Exercise: Restate, word for word and with no pictures, the stretch of lines in the data below that begins at the line with "The height and width of the screenshot is (316, 590)." and ends at the line with "Task: Click the Rightsize inward arrows icon", inclusive.

Records for the task:
----------------

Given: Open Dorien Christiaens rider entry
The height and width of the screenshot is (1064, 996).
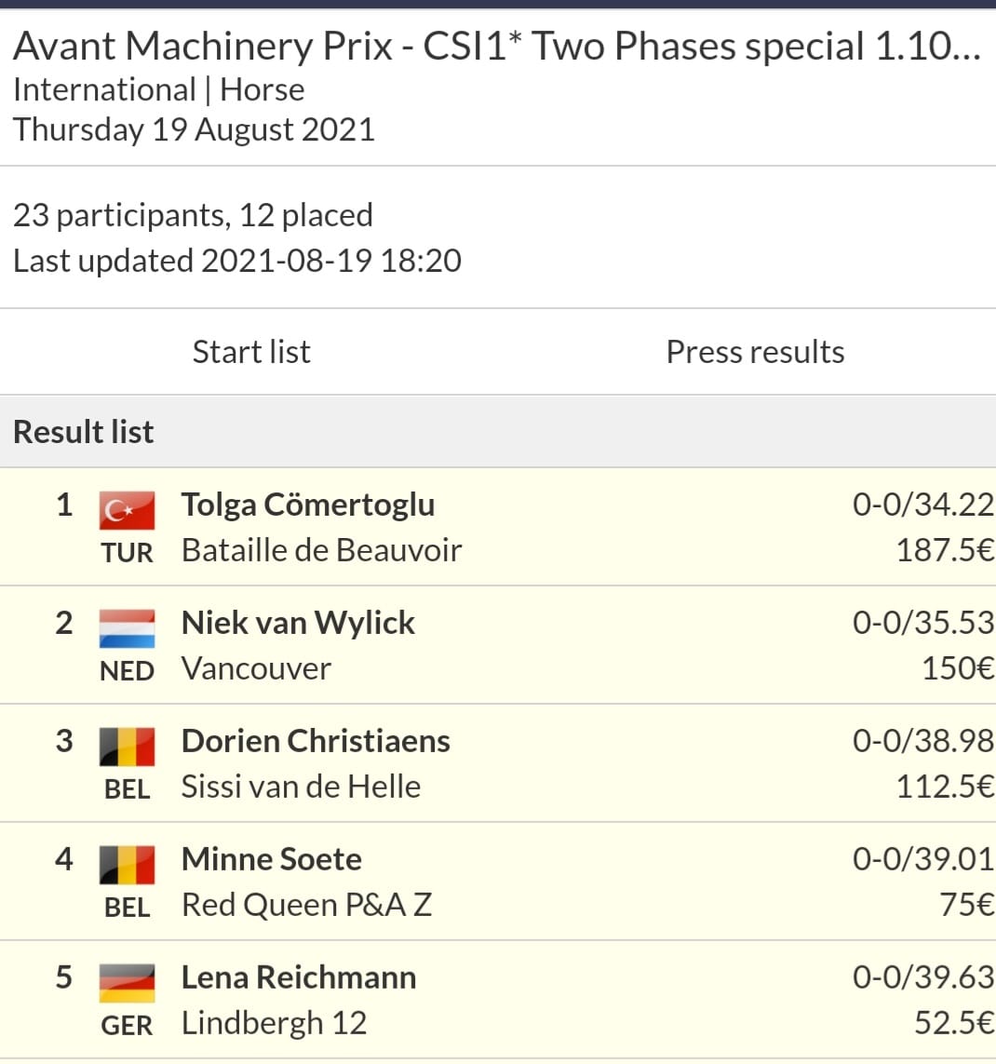Looking at the screenshot, I should click(x=316, y=741).
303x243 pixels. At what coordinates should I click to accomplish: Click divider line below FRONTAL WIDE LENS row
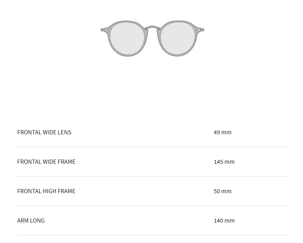[x=152, y=147]
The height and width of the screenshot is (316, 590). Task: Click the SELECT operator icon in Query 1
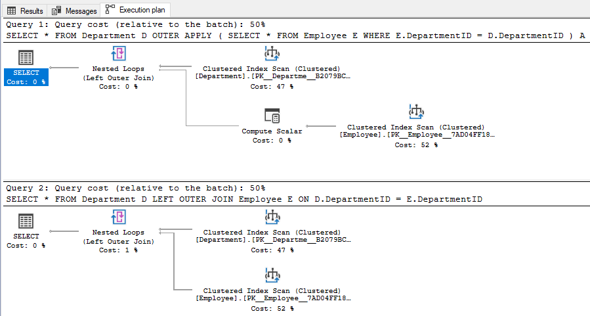[26, 58]

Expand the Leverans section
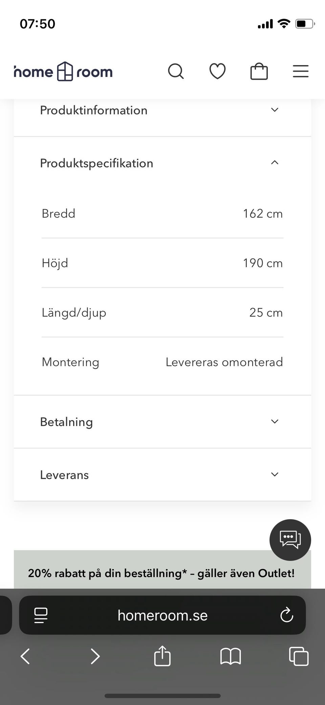[x=163, y=474]
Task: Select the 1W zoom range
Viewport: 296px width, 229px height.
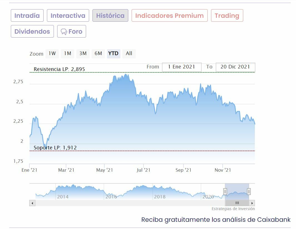Action: 52,53
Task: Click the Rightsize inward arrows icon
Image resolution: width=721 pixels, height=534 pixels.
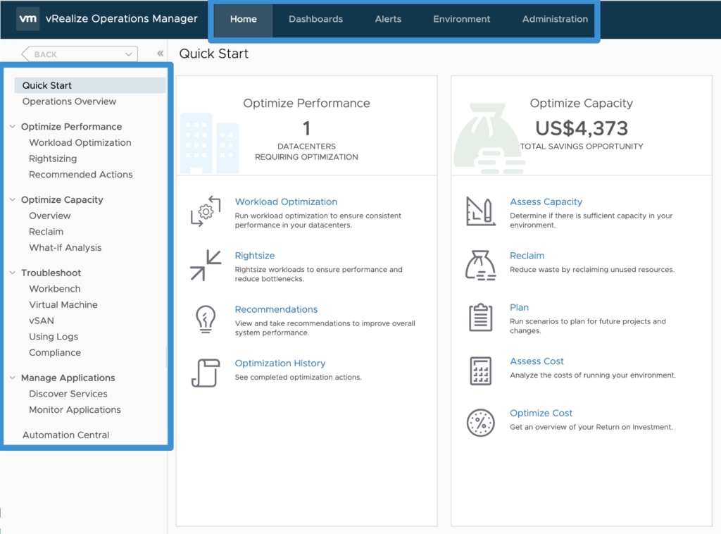Action: [206, 265]

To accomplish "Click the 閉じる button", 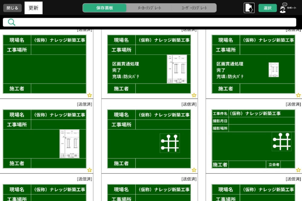I will (x=12, y=8).
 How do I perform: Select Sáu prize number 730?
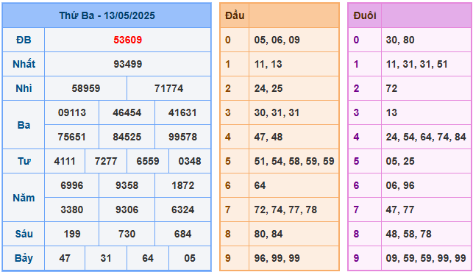(x=127, y=234)
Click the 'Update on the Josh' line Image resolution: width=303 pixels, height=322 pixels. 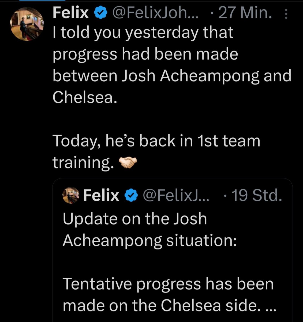pyautogui.click(x=135, y=219)
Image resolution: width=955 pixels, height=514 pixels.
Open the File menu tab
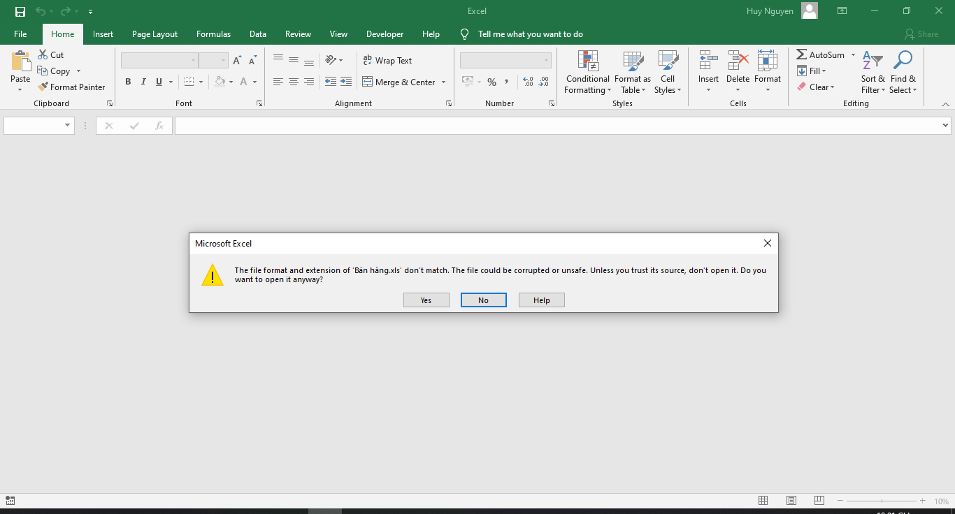point(20,34)
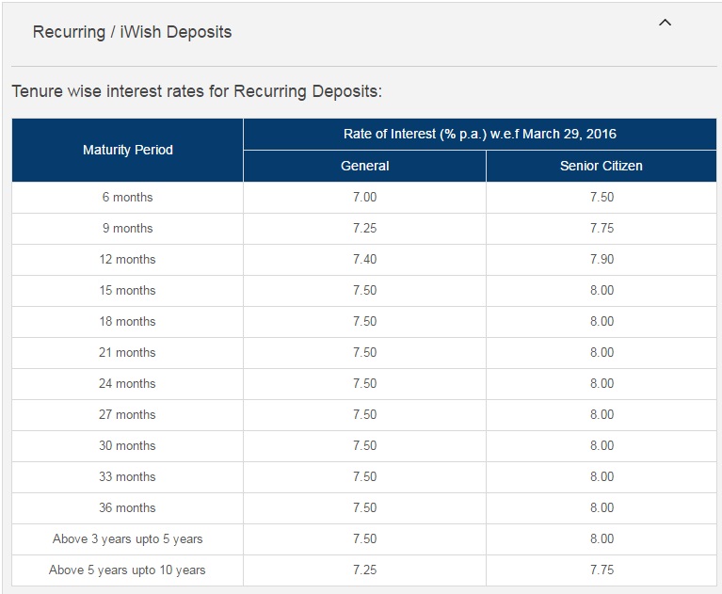Click the Rate of Interest header cell
This screenshot has height=594, width=722.
[x=480, y=134]
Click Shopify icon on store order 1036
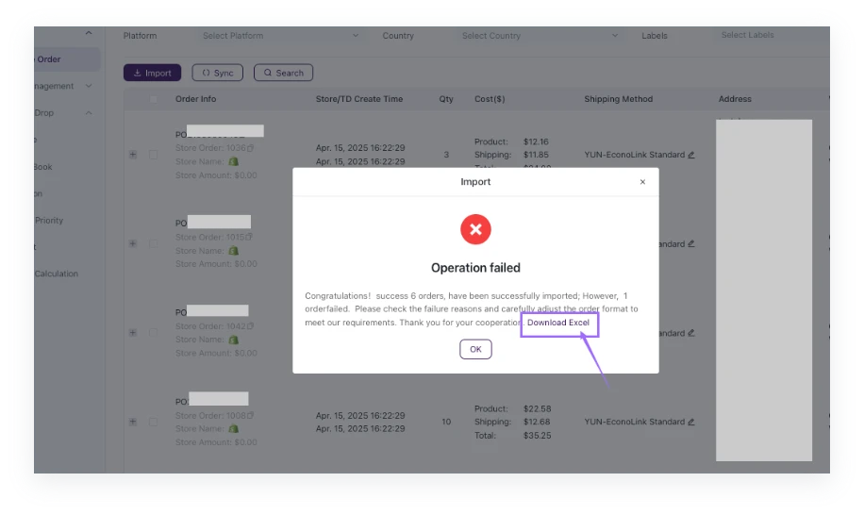Image resolution: width=864 pixels, height=515 pixels. (233, 161)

----------------

Reply to the exercise:
The height and width of the screenshot is (316, 590). Task: Click the SELECT operator icon in Query 1
[26, 58]

Expand the Leverans section
[x=163, y=474]
Task: Select the 1W zoom range
Viewport: 296px width, 229px height.
Action: 52,53
Task: Click the Rightsize inward arrows icon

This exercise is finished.